**Supplied entries:**
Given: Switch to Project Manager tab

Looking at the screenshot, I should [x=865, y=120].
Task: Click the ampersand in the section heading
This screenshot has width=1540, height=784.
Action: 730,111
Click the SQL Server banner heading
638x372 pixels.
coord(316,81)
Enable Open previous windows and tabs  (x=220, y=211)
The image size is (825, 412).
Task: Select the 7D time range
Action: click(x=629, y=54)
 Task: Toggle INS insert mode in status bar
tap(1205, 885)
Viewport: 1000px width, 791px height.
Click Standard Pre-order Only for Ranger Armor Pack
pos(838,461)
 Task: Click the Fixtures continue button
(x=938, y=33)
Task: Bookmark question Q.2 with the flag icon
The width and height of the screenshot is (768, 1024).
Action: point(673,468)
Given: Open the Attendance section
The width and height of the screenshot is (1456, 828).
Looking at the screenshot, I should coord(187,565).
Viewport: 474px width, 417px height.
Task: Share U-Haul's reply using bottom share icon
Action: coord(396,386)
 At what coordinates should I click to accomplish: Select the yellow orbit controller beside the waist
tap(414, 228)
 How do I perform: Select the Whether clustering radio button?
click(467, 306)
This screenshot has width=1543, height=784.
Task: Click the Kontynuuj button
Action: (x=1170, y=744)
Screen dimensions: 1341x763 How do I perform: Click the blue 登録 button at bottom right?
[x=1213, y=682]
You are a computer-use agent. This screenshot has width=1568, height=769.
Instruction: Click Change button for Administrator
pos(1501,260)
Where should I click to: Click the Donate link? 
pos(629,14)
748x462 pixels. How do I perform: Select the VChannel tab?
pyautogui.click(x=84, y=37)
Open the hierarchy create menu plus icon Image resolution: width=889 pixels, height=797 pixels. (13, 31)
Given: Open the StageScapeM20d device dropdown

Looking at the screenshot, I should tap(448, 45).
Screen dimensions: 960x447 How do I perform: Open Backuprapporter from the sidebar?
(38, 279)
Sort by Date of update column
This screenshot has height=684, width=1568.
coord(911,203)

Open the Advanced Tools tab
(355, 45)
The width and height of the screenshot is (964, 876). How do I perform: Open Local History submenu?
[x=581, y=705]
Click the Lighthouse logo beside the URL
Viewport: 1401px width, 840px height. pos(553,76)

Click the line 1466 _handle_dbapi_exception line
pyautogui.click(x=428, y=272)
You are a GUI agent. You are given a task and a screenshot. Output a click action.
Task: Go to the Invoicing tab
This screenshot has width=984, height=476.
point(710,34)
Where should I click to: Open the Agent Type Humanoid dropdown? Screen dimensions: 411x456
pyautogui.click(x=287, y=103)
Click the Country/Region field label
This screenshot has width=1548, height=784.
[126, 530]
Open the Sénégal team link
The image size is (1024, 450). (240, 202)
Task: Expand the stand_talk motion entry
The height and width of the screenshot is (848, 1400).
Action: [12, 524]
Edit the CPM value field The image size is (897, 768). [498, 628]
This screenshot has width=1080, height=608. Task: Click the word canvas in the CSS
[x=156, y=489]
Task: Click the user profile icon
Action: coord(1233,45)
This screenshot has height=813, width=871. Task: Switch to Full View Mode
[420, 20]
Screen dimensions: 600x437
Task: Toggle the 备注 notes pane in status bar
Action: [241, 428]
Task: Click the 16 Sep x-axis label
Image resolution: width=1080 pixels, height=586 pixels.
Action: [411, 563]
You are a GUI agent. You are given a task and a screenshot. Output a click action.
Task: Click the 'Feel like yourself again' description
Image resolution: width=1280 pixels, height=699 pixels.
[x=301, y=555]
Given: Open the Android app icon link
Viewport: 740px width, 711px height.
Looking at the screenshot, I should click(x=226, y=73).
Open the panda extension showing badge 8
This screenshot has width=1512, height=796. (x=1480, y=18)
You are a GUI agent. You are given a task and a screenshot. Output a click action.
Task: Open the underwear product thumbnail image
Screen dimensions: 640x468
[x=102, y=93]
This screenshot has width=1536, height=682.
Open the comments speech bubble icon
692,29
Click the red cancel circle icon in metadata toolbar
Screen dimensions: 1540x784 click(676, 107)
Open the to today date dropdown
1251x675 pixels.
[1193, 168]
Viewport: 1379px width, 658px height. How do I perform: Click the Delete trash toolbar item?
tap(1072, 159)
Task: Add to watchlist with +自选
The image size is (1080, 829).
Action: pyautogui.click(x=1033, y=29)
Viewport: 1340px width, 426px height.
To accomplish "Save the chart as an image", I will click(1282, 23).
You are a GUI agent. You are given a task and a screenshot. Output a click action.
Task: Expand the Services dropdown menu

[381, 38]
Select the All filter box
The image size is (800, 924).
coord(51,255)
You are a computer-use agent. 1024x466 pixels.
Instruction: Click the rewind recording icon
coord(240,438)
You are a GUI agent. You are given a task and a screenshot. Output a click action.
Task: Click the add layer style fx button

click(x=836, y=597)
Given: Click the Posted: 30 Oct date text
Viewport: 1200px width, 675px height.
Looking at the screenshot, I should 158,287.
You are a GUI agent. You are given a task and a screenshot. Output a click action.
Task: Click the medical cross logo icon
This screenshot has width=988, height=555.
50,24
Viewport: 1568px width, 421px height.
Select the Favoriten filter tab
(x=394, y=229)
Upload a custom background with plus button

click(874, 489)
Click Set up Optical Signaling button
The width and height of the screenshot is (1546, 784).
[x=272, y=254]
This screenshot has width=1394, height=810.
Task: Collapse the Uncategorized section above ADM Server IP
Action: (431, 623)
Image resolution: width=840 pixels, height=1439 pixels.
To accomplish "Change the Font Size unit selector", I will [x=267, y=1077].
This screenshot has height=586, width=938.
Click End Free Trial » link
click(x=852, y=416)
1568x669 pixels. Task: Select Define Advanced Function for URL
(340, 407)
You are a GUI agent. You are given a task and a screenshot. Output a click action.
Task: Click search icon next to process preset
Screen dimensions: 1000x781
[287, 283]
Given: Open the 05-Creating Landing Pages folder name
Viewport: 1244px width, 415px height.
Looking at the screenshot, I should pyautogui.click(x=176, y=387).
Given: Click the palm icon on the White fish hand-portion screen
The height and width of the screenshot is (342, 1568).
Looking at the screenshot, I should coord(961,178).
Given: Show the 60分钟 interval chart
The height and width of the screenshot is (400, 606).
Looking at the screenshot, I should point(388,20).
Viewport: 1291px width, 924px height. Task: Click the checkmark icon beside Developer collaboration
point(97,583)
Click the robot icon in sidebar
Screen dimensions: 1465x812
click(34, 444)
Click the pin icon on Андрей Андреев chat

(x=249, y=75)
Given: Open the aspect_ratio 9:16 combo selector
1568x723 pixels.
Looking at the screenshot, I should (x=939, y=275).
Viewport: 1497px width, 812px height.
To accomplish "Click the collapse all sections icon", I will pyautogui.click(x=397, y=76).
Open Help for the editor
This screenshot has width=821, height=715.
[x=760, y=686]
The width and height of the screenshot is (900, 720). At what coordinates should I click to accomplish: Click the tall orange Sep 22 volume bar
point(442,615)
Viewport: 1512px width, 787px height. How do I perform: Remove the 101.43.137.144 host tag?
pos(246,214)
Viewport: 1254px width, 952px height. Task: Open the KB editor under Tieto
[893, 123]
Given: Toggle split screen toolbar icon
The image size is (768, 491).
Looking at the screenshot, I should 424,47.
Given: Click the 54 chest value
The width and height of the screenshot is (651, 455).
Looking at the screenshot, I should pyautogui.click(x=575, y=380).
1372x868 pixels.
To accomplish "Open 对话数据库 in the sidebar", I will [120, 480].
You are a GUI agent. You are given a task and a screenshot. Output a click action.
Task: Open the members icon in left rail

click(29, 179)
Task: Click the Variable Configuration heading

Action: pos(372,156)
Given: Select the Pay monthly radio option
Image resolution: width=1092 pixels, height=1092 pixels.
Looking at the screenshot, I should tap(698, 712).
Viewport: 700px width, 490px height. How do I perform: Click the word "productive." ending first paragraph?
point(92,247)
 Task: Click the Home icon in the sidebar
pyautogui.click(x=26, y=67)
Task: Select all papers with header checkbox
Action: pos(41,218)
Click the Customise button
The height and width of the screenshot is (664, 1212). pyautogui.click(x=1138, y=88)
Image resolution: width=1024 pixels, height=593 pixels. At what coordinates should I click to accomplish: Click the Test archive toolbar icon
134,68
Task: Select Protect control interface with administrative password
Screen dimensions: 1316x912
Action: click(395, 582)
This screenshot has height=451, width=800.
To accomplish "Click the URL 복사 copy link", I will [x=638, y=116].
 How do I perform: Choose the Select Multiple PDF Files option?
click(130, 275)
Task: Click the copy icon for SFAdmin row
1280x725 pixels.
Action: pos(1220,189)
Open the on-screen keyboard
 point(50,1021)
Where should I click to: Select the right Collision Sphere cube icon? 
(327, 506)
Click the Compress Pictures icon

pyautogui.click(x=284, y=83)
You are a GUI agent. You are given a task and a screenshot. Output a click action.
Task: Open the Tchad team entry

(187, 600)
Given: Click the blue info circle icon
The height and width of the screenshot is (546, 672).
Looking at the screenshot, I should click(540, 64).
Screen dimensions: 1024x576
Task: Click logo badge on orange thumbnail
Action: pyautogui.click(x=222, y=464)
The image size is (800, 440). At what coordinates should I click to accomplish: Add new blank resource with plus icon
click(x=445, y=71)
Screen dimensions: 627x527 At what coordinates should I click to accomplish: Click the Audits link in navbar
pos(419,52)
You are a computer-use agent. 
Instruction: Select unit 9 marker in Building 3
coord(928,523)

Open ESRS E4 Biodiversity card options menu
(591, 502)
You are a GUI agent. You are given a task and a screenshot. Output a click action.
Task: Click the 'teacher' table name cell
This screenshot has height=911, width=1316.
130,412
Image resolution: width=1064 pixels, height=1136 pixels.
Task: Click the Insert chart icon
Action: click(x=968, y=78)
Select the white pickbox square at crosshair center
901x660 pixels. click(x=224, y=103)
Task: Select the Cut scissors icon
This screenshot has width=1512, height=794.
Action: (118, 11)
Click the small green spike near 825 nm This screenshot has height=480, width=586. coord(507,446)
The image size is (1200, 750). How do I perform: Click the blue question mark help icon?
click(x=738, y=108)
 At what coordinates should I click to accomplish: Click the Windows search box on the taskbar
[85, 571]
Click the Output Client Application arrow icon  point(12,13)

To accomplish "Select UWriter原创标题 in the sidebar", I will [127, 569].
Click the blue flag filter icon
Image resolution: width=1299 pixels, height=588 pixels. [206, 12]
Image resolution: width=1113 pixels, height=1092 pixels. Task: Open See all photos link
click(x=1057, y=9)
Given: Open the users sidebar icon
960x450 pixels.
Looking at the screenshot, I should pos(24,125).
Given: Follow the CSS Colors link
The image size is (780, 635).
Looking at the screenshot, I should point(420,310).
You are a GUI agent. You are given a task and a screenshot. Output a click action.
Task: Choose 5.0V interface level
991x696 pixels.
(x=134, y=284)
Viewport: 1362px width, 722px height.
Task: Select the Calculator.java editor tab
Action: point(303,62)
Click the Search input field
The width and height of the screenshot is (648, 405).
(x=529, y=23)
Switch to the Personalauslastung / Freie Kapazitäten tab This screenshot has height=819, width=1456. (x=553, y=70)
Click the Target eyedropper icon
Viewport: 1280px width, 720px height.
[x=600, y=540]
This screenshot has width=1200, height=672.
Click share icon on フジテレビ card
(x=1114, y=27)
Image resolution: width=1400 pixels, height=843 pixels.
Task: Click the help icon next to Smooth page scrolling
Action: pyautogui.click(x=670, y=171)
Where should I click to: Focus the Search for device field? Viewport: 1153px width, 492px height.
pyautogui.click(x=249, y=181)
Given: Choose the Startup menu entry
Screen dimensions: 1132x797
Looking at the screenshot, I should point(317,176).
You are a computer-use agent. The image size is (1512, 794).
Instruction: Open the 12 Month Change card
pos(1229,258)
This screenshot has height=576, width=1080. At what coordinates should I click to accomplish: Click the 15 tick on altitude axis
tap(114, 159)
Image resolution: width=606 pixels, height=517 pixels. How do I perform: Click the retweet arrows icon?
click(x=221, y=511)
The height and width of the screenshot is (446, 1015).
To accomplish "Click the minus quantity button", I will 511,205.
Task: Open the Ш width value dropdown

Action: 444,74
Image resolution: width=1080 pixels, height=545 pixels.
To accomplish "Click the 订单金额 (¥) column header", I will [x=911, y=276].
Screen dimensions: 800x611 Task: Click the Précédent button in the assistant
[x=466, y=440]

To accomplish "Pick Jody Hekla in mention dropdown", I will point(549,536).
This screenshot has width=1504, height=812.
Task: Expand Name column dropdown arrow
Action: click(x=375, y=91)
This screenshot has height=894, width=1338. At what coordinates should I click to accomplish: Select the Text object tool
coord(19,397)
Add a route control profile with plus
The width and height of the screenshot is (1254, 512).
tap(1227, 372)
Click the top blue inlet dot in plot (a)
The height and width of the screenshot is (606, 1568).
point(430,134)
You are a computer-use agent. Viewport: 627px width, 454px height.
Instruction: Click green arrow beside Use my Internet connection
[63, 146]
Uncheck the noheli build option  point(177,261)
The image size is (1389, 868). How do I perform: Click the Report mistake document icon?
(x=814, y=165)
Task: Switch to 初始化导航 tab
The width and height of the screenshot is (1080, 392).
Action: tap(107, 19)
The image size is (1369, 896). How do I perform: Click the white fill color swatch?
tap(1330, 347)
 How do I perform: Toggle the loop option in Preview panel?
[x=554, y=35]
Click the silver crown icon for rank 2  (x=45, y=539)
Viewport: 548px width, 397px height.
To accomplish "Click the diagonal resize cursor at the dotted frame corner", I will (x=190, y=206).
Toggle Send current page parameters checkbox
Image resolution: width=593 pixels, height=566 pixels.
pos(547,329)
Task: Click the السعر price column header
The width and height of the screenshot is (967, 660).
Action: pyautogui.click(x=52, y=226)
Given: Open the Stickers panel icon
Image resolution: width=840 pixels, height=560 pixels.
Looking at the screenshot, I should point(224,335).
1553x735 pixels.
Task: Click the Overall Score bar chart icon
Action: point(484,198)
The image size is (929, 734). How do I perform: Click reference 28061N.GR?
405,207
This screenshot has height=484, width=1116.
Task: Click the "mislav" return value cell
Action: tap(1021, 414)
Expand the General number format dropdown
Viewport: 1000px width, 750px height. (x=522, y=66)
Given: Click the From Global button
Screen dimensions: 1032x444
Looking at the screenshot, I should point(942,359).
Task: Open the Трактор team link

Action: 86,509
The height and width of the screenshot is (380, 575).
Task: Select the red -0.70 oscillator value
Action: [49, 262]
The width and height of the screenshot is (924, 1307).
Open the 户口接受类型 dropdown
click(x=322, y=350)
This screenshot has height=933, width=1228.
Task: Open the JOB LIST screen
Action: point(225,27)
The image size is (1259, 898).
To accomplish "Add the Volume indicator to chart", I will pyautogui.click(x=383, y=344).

**Exercise:** Give the lines from the one containing "The image size is (800, 440)." through the one containing "Looking at the screenshot, I should point(420,310)." as a Markdown table with the columns Row and Text. Number each row, and leave out blank lines.

**Task response:**
| Row | Text |
|---|---|
| 1 | The image size is (800, 440). At what coordinates should I click to accomplish: Add new blank resource with plus icon |
| 2 | click(x=445, y=71) |
| 3 | Screen dimensions: 627x527 At what coordinates should I click to accomplish: Click the Audits link in navbar |
| 4 | pos(419,52) |
| 5 | You are a computer-use agent.  |
| 6 | Instruction: Select unit 9 marker in Building 3 |
| 7 | coord(928,523) |
| 8 | Open ESRS E4 Biodiversity card options menu |
| 9 | (591, 502) |
| 10 | You are a GUI agent. You are given a task and a screenshot. Output a click action. |
| 11 | Task: Click the 'teacher' table name cell |
| 12 | This screenshot has height=911, width=1316. |
| 13 | 130,412 |
| 14 | Image resolution: width=1064 pixels, height=1136 pixels. |
| 15 | Task: Click the Insert chart icon |
| 16 | Action: click(x=968, y=78) |
| 17 | Select the white pickbox square at crosshair center |
| 18 | 901x660 pixels. click(x=224, y=103) |
| 19 | Task: Select the Cut scissors icon |
| 20 | This screenshot has width=1512, height=794. |
| 21 | Action: (118, 11) |
| 22 | Click the small green spike near 825 nm This screenshot has height=480, width=586. coord(507,446) |
| 23 | The image size is (1200, 750). How do I perform: Click the blue question mark help icon? |
| 24 | click(x=738, y=108) |
| 25 |  At what coordinates should I click to accomplish: Click the Windows search box on the taskbar |
| 26 | [85, 571] |
| 27 | Click the Output Client Application arrow icon  point(12,13) |
| 28 | To accomplish "Select UWriter原创标题 in the sidebar", I will [127, 569]. |
| 29 | Click the blue flag filter icon |
| 30 | Image resolution: width=1299 pixels, height=588 pixels. [206, 12] |
| 31 | Image resolution: width=1113 pixels, height=1092 pixels. Task: Open See all photos link |
| 32 | click(x=1057, y=9) |
| 33 | Given: Open the users sidebar icon |
| 34 | 960x450 pixels. |
| 35 | Looking at the screenshot, I should pos(24,125). |
| 36 | Given: Follow the CSS Colors link |
| 37 | The image size is (780, 635). |
| 38 | Looking at the screenshot, I should point(420,310). |